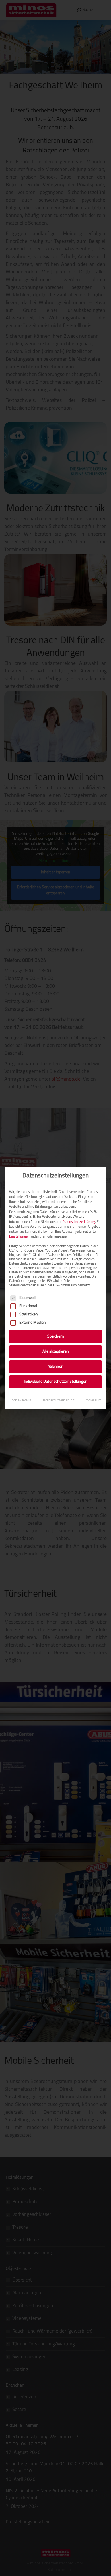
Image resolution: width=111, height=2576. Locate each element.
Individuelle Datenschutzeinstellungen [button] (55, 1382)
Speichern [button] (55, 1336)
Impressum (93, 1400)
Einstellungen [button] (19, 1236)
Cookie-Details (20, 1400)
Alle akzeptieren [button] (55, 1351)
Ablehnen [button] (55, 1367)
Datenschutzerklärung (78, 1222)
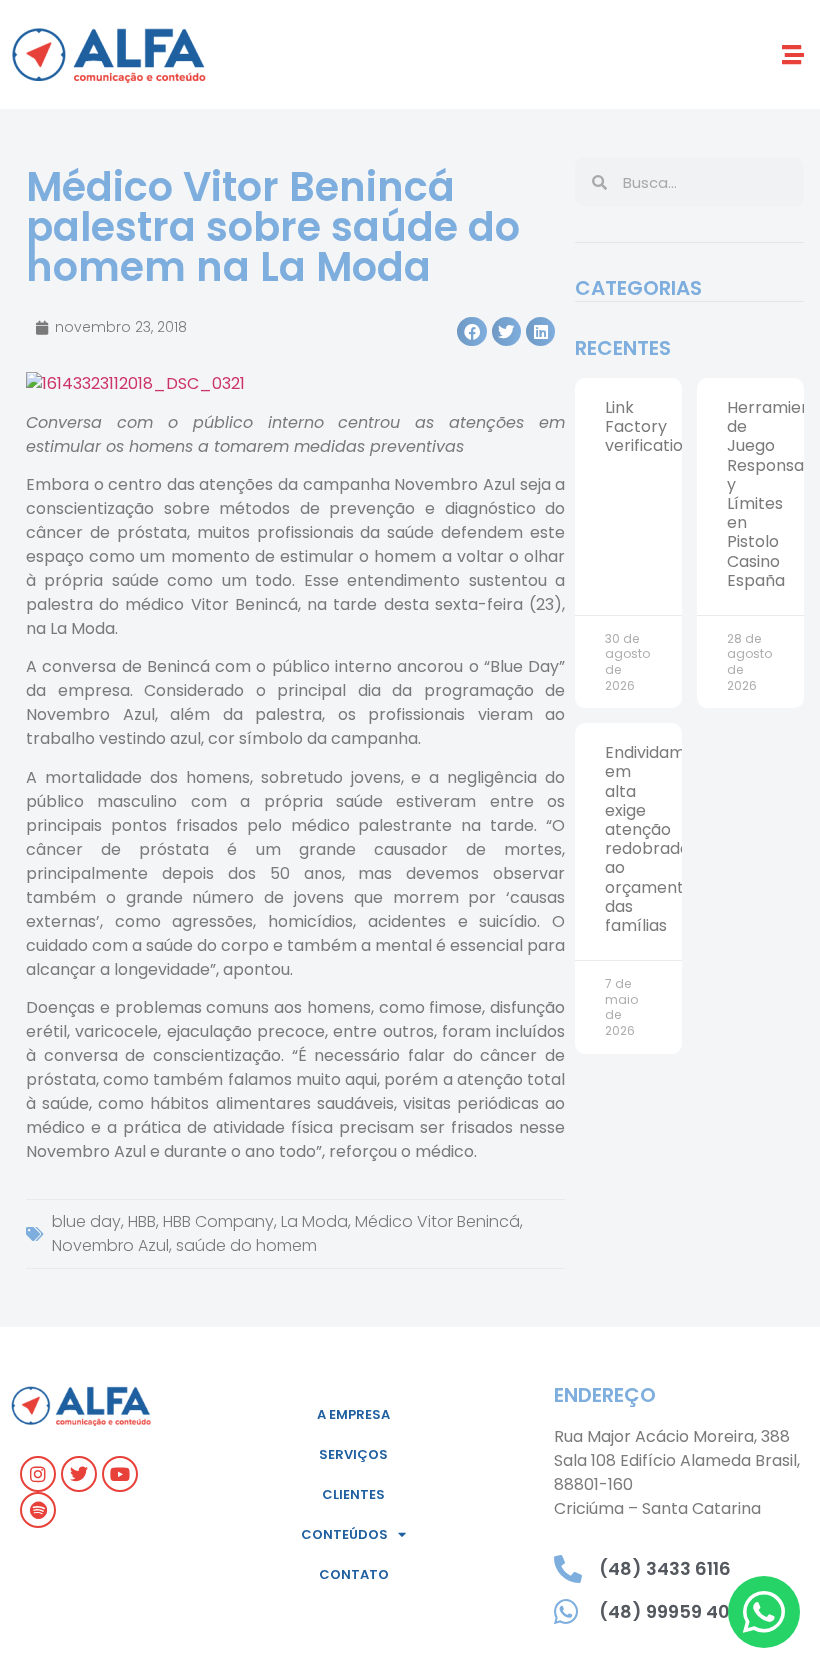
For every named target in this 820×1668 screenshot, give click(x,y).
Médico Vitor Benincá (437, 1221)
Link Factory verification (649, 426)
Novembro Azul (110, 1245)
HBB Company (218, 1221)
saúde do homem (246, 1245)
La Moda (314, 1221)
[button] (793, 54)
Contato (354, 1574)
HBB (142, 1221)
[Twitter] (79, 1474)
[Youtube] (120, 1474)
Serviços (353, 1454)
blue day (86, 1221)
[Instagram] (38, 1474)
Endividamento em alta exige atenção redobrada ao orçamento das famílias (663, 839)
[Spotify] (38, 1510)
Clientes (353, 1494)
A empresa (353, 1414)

———

* _EXERCISE_
Output each line above exactly. Skip the images.

* _RESPONSE TO THE EXERCISE_
Image resolution: width=111, height=2576. Locate each element.
Individuelle Datenschutzeinstellungen [button] (55, 1382)
Speichern [button] (55, 1336)
Impressum (93, 1400)
Einstellungen [button] (19, 1236)
Cookie-Details (20, 1400)
Alle akzeptieren [button] (55, 1351)
Ablehnen [button] (55, 1367)
Datenschutzerklärung (78, 1222)
For every named target in this 820×1668 screenshot, give click(x,y).
Médico Vitor Benincá (437, 1221)
Link Factory verification (649, 426)
Novembro Azul (110, 1245)
HBB Company (218, 1221)
saúde do homem (246, 1245)
La Moda (314, 1221)
[button] (793, 54)
Contato (354, 1574)
HBB (142, 1221)
[Twitter] (79, 1474)
[Youtube] (120, 1474)
Serviços (353, 1454)
blue day (86, 1221)
[Instagram] (38, 1474)
Endividamento em alta exige atenção redobrada ao orçamento das famílias (663, 839)
[Spotify] (38, 1510)
Clientes (353, 1494)
A empresa (353, 1414)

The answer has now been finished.